[gmx-users] Data and Knowledge Management Tools for Computational Chemists

Thu Jan 6 16:19:37 CET 2005

On Thu, Jan 06, 2005 at 02:40:18PM +0100, Marc Baaden wrote:
> 
> Dear All,
> 
> I hope this message is not too off-topic wrt Gromacs, but I think it
> directly relates to the production, treatment and dissemination of
> scientific results, eg those obtained with Gromacs.
> 
> I am looking for software, tools or general approaches to get hold of the
> wealth of information that accumulates (mostly) electronically. In particular
> emails, text/PDF/XML or similar documents, bookmarks to websites and 
> bibliographic references (but eventually also results from calculations,
> location of trajectories, ...).
> 
> The main request would be to be able to "store" information as is without
> having to enter it individually into a curated database. Filtering, indexing
> or cataloging through a script would be ok, though. A powerful search should be
> possible.
> 
> Some specific points:
> - concerning bibliographic references, there is a wide variety of formats
>   like Pubmed, email-alerts, quotes on websites, ... sometimes with a comment
>   by the person who sent the reference, sometimes with an URL link, ...
>   I would like to be able to gather all information in a first pass without
>   having to parse the format by hand (eg where are authors, title, etc).
> - concerning bookmarks, it would be nice to also have elimination of duplicates
>   and of dead links
> - taking it one step further, indexing the sites listed in the bookmarks might
>   also be an additional useful step
> 
> After some extensive search of the web, I could not come up with a fully
> satisfactory solution. My current best bet would be to index text and other
> files and email with a search engine like eg namazu.
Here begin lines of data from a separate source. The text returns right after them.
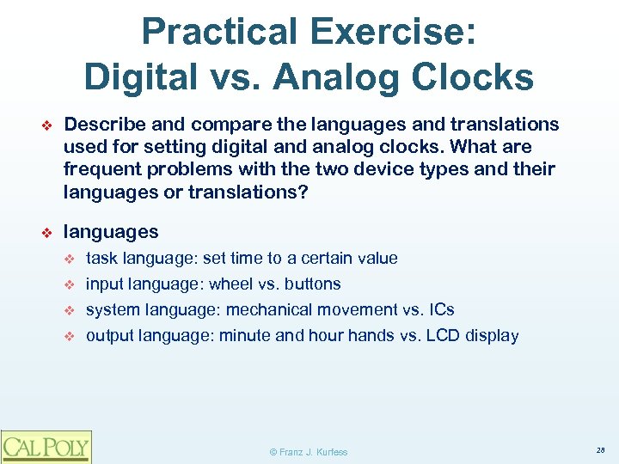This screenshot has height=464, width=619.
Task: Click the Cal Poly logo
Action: [x=46, y=446]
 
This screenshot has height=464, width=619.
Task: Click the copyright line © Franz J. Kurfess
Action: [x=309, y=452]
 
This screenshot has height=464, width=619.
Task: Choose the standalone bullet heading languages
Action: [x=111, y=232]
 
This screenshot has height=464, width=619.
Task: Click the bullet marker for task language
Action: [x=71, y=259]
For bookmarks I'd ideally
> like to store them in XBEL format, but there seem to be only a limited number
> of tools, and none or very few that eliminate duplicates and dead links.
> A useful bookmark tool might be bookmarker.
> FramerD (a database) seems also an interesting possibility, but probably 
> requires quite some substantial coding.
> 
> In an ideal world, I'd also love to make use of some artificial intelligence
> code (eg Self-organizing maps, textual data mining,..) or some machine-learning
> tools, but my feeling is that those are not (yet) usable by non-experts.
> 
> My question is what do other people in the field use ? Are there any miracular
> packages that would do all that I want ? Are there other/better approaches ?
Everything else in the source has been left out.